▶ [What the task requires]
Determine how many lines of the data below contain "agent", then give only that number.
Data shown section start
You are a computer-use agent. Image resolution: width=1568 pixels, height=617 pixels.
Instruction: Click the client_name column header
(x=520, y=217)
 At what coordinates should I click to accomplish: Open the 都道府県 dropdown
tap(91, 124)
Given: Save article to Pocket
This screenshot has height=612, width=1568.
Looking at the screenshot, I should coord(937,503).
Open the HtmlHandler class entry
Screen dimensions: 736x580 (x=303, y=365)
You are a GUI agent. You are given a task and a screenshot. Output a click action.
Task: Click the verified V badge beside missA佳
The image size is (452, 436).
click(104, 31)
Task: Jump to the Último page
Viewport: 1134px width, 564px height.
Data shown section end
▶ [Reply]
2